In the skyscraper state of Singapore, five million people live in an area smaller than Noosa. Families live in high-rise apartments, and children grow up often having never left the streets of the city.
With so much development and so few open spaces, teaching outdoor education there has always been a challenge.
That is changing. But instead of bushwalking, school children have started embarking on planned city-wide expeditions, navigating their way across the dense urban environment, exploring a combination of city spaces and green spaces that Singapore has cultivated so well.
To learn more about how outdoor education is taught in this dense island metropolis, UniSC recently took a group of Recreation and Outdoor Environmental Studies students on a trip over there to experience the culture firsthand.
Author: Brendon Munge
Associate Lecturer, Recreation and Outdoor Environmental Studies, Program Coordinator, Bachelor of Recreation and Outdoor Environmental Studies, Program Coordinator, Diploma of Outdoor Environmental Studies | School of Education and Tertiary Access
Getting city kids outside
In the 1960s, the Singaporean Government realised it had a problem – children were becoming more disconnected from nature.
They didn’t go bush walking, they barely swam, and they struggled to climb. Many of them often caught a train to school, entering the grounds via undercover corridors where they remained disconnected from the outside world for virtually the entire journey.

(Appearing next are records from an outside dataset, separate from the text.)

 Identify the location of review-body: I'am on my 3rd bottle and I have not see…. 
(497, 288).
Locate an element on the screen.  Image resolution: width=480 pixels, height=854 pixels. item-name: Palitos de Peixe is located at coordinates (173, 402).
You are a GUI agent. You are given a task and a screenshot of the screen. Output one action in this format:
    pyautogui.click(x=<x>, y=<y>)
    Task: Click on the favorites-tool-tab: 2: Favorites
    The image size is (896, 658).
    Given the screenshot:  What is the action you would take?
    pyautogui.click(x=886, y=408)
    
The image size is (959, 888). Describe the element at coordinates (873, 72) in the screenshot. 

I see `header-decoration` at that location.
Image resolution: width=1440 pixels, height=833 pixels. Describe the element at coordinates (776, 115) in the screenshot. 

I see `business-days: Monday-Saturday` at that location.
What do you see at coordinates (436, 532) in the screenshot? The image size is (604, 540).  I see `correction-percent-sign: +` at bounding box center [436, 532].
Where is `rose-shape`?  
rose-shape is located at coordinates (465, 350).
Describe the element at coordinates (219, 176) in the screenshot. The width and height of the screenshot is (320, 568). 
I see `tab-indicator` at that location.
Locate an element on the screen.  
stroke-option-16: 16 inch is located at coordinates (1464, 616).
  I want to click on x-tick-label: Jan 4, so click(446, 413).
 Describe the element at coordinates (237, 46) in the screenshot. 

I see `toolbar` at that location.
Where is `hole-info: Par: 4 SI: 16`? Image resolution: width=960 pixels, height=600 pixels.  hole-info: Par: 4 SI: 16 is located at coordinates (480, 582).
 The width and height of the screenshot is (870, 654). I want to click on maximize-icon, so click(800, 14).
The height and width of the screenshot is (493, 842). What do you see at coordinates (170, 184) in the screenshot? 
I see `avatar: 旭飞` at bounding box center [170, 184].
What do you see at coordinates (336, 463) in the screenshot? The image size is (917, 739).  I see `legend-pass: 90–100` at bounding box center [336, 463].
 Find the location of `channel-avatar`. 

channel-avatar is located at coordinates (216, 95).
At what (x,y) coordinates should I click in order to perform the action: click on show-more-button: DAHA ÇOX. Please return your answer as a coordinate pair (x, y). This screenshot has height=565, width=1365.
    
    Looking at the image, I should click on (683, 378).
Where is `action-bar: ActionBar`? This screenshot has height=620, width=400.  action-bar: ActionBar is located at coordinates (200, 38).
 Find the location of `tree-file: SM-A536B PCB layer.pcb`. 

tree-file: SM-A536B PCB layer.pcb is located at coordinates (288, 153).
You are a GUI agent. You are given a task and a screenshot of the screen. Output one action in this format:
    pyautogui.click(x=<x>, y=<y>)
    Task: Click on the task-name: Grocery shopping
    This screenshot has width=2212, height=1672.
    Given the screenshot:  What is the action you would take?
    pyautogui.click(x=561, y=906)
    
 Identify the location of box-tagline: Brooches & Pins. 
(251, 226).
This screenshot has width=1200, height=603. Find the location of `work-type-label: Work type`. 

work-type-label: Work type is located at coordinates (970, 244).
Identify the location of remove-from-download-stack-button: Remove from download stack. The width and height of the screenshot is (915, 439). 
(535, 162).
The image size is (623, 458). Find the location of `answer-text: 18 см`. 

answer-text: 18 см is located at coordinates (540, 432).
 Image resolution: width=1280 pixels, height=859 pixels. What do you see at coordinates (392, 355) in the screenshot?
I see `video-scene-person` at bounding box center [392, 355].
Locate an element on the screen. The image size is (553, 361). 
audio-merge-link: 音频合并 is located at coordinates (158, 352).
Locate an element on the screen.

Despite outdoor education being included in the national curriculum for the past eight years – and a governmental push since the 1960s to create a “rugged society” ready to defend itself – schools have been still struggling to teach outdoor skills.
The Government needed to act, so around the time outdoor education was added into the national curriculum, they decided to build high ropes courses and climbing walls at public schools, creatively using existing infrastructure to weave them into already crammed city campuses.
But once students had mastered the challenges, there wasn’t much more room for them to grow.
The Government’s next step was to build specialised outdoor learning centres that students now attend as part of a school camp. Run by the international adventure group Outward Bound, students learn more about teamwork, nature, orientation, and physical education at these camps. It is, in effect, a pathway for them to join the National Service.
And then, when students are ready, they embark on an expedition around Singapore, where they walk, ride, paddle and navigate their way through streets, waterways, urban forests, and cycle paths as they learn about nature and the environment and sustainability principles. Put simply, they explore their urban jungle.
It builds strength, resilience, an understanding of nature, and most importantly for the Singaporean Government - a sense of ruggedness.
Hiking among the skyscrapers
Our group of UniSC students, many of whom will become outdoor education teachers in Australia, learnt about how Singaporean teachers use limited space and resources wisely.
While Australian citizens cannot teach at public schools in Singapore, they can, and do, teach at international schools there.
Our students also saw how the island nation looks to Australia as a blueprint for good outdoor education, knowing that there are many lessons we can learn in return.
As Australia’s capital cities increase in density, Singapore has proven that quality outdoor education can be taught even amid the tightly-packed urban jungles, while retaining academic outcomes.
We can learn from this by encouraging our own teachers to make the most of the resources they have close at hand.
Brendon Munge and UniSC students travelled to Singapore on the Australian Government’s New Colombo Plan Scholarship.